Fabergé unveils two extraordinary, unique creations, as part of the Fabergé Dalliance collection. The genesis for this pair of high jewellery timepieces was the very landscape responsible for forming the precious gemstones that adorn them.
Following the successful debut of Fabergé and Agenhor’s watchmaking collaboration at Baselworld last year, a team from Agenhor were invited to visit the Kagem emerald mine in Zambia by Fabergé’s parent company, Gemfields.
Gemfields, the world’s leading supplier of responsibly sourced coloured gemstones, owns and operates Kagem, which in turn is the world’s single largest producer of emeralds, accounting for 20 percent of global supply.

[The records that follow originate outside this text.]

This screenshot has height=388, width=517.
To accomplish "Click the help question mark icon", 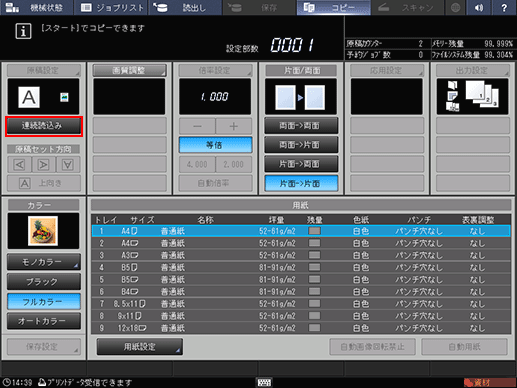I will pos(504,7).
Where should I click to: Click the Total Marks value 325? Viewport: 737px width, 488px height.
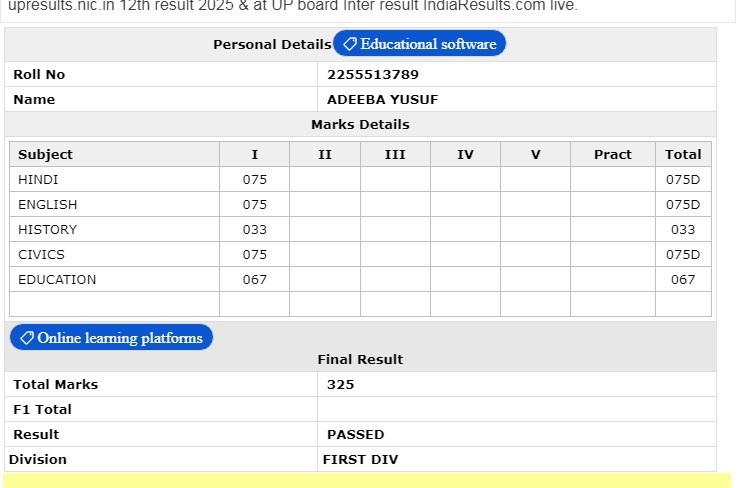point(340,385)
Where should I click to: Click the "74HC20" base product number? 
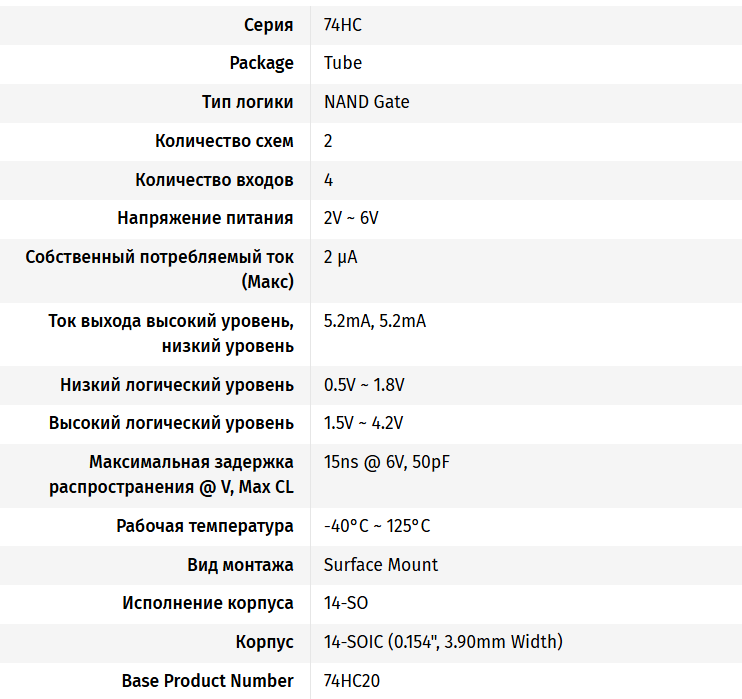click(x=352, y=681)
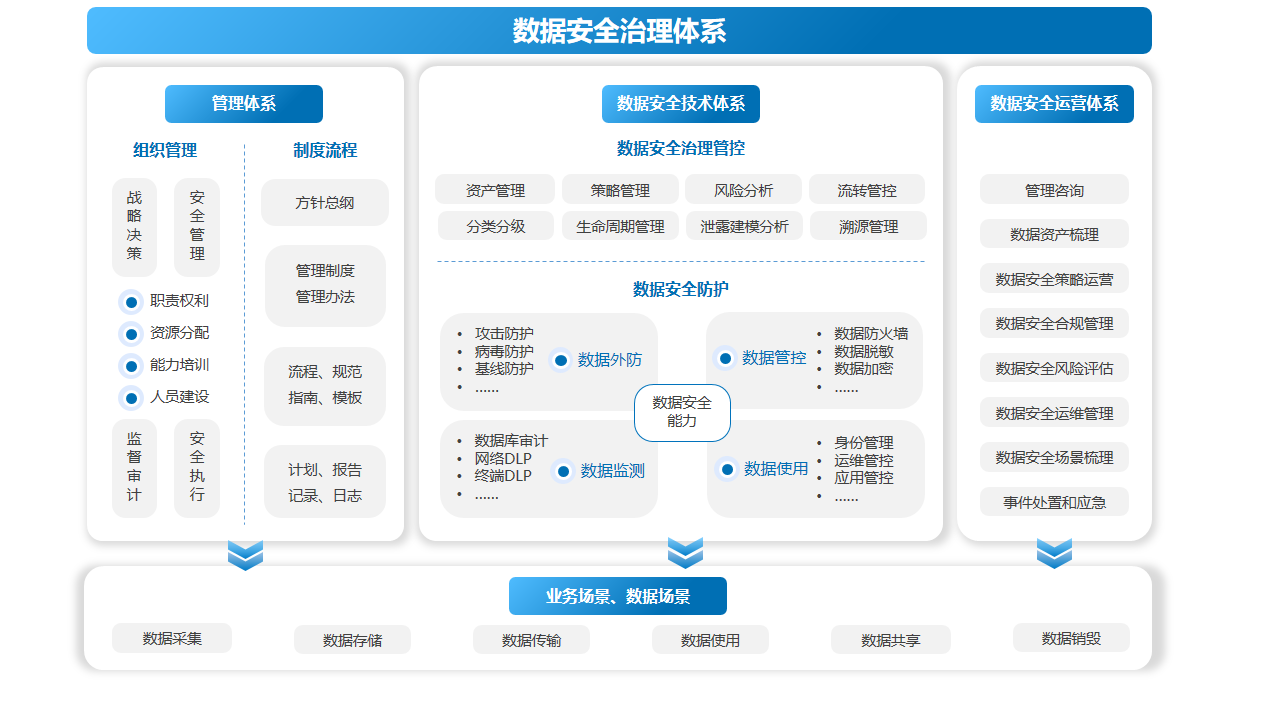This screenshot has height=720, width=1280.
Task: Select the 数据使用 circle marker in protection panel
Action: (727, 469)
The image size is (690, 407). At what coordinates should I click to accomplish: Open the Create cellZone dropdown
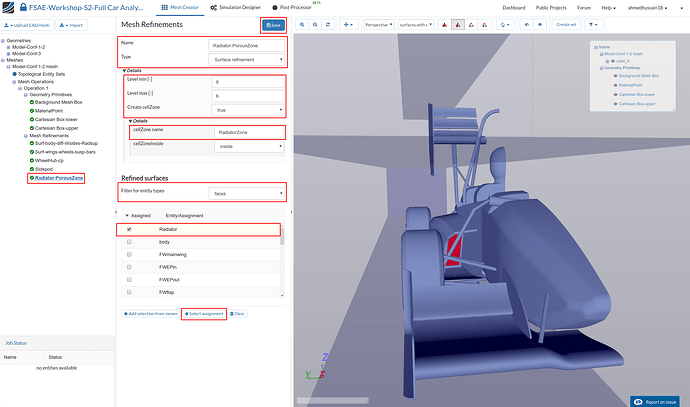[246, 108]
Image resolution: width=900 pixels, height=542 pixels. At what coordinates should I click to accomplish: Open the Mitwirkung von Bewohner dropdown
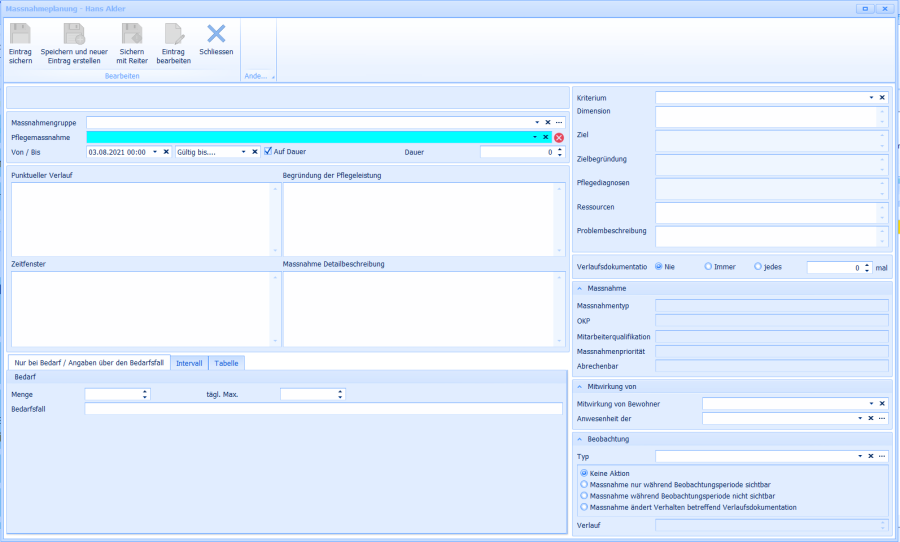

During this visit the natural beauty of emeralds, even in their rough state, quickly became a source of inspiration and led to the idea of using emeralds in a different way to the traditional cut and highly polished form we are more accustomed to seeing.
With Agenhor’s development of the Fabergé Lady Levity‘s AGH 6911 movement already under way, Fabergé decided to use the unique possibilities of this new watch’s architecture as a showcase for the raw, verdant power of emeralds.
Both Fabergé Lady Libertine timepieces perfectly illustrate the adaptable nature of the Fabergé Dalliance collection and the serve to fire the imagination of Fabergé clients seeking unique examples of these high jewellery watches.
Fabergé Lady LIBERTINE I
The first piece, a 36mm 18 karat rose gold case with 1.84carats of brilliant-cut diamonds adorning its bezel. The gem-setting on its dial and central dome represents the Zambian terrain that is home to Gemfields’ Kagem emerald mine, the source of the emeralds used to decorate these high jewellery timepieces.
The stylised geographic relief is achieved using a mixture of snow-set polished and, unusually, rough, hand-carved emeralds with fine gold filigree outlining the banks of the region’s rivers. Hours and minutes are indicated by leaf-shaped hands.
Fabergé Lady LIBERTINE II
The second piece in this gem-set pair is housed in a 36mm 18 karat white gold watch, sees the dial’s central dome adorned with 2.22carats of hand-shaped strands of satin-finished emerald as a base, upon which a radiating 18karat white gold and diamond motif with a cabochon emerald is set.
Beneath the emerald decoration, the dial is snow-set with 1.97carats of brilliant-cut diamonds, while the timepiece’s bezel is set with a further 1.84carats. Hours and minutes are displayed by means of two blued German silver arrows which track around the central dome.
The AGH 6911 calibre at the heart of the Fabergé Dalliance Collection is refined using perlage decoration on the mainplate and Cotes de Genève stripes on its hand-chamfered bridges. The movement also boasts a 50-hour power reserve from a single barrel and Agenhor’s unique AgenPIT regulation system, which offers a simplified approach to adjust the balance wheel.
The central principle of AgenPIT sees the hairspring clamped in place by a moveable jaw. The jaw is opened by means of a single screw while the hairspring is then retracted or extended by means of a second, rubberised screw. Once the hairspring has been regulated the jaw can be clamped shut once again.